Mother to Son
Well, son, I’ll tell you:
Life for me ain’t been no crystal stair.
It’s had tacks in it,
And boards torn up,
And places with no carpet on the floor—
But all the time
I’se been a-climbin’ on,
And reachin’ landin’s,
And turnin’ corners,
And sometimes goin’ in the dark
Where there ain’t been no light.
So boy, don’t you turn back.
Don’t get down on the steps
’Cause you finds it’s kinder hard.
Don’t you fall now—
For I’se still goin’, honey,
I’se still climbin’,
And life for me ain’t been no crystal stair.
Langston Hughes uses the speaking voice of an African American mother, giving her son a lesson of survival and surpassing obstacles and barriers in his poem “Mother to Son”. His speaking voice, the mother, personifies a broken and rickety staircase as the difficulties that one has to face in life. She presents this to her son, conveying an ethical message as to what life consists of and how to not give up hope, just because he finds it ‘kinder harder’ to walk up the staircase of life.
The mother portrays life as no ‘crystal stair’, immediately presenting how life will never be something easy to cross – something that is not riddled with hardships and turning points. She begins the poem by acknowledging her son, using a solemn tone to express the authenticity of her monologue. She uses wood related metaphors to articulate the rough course of life, symbolizing ‘tacks’, ‘splinters’ and torn up ‘boards’ as a representation of the obstacles that life introduces in various forms, just to make it seemingly tedious and discouraging enough for one to give up. However, even without carpeted ‘floor(s)’, the speaker admits that she still has been climbing the staircase of life. This also speaks directly to the underprivileged group in society, the people who had to pass through ‘tacks’ ‘splinters’ and so many other hardships. It also provides a contrast between two social groups – the underprivileged and the privileged who have their lives as crystal stairs and carpeted floors.
However, the mother professes that even though she had her times of low, she has only come out strong. Her life hasn’t been smooth or without problems that might have made losing hope a valid option, yet she refused to acknowledge failure. The mother asks him to not give up, because she hasn’t; the confrontation of an obstacle must not discourage him to continue his journey up the stairs to where life leads him to be. The mother confesses that she’s still climbing the stairs of life, and facing all the problems and getting through them all, just to reach the top. This presents the perpetual manner of hardships faced during our time in this life and how sometimes we might have a few tacks and splinters stuck in our feet while reaching for the top of the staircase and we will feel like giving in to defeat but we have to remember that we will have a crystal stair when we reach the top. And maybe we won’t and the crystal stairs will come after, creating an entire cycle with a rickety and broken staircase and a crystal and clear staircase – presenting all the ups and lows of life.

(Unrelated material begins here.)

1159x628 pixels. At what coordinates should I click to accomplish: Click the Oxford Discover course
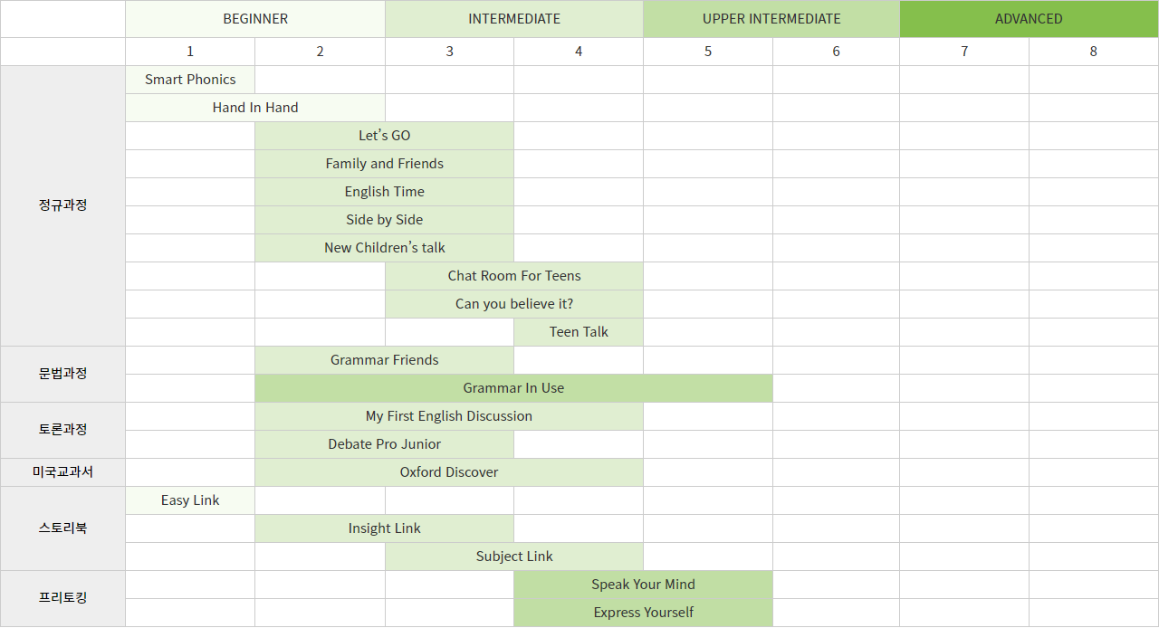[x=449, y=472]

The mother is also used to provide the voice of a fighter, in strong dialect establishing the identity, the pride in the battling self. Langston also uses a free verse with unequal lengths of lines – contributing to the element of a down earthed attitude towards life and to also produce a raw and brave take on the impediments produced by life. Langston encourages readers to go about their lives, encountering and defeating obstacles, and most importantly, not giving up.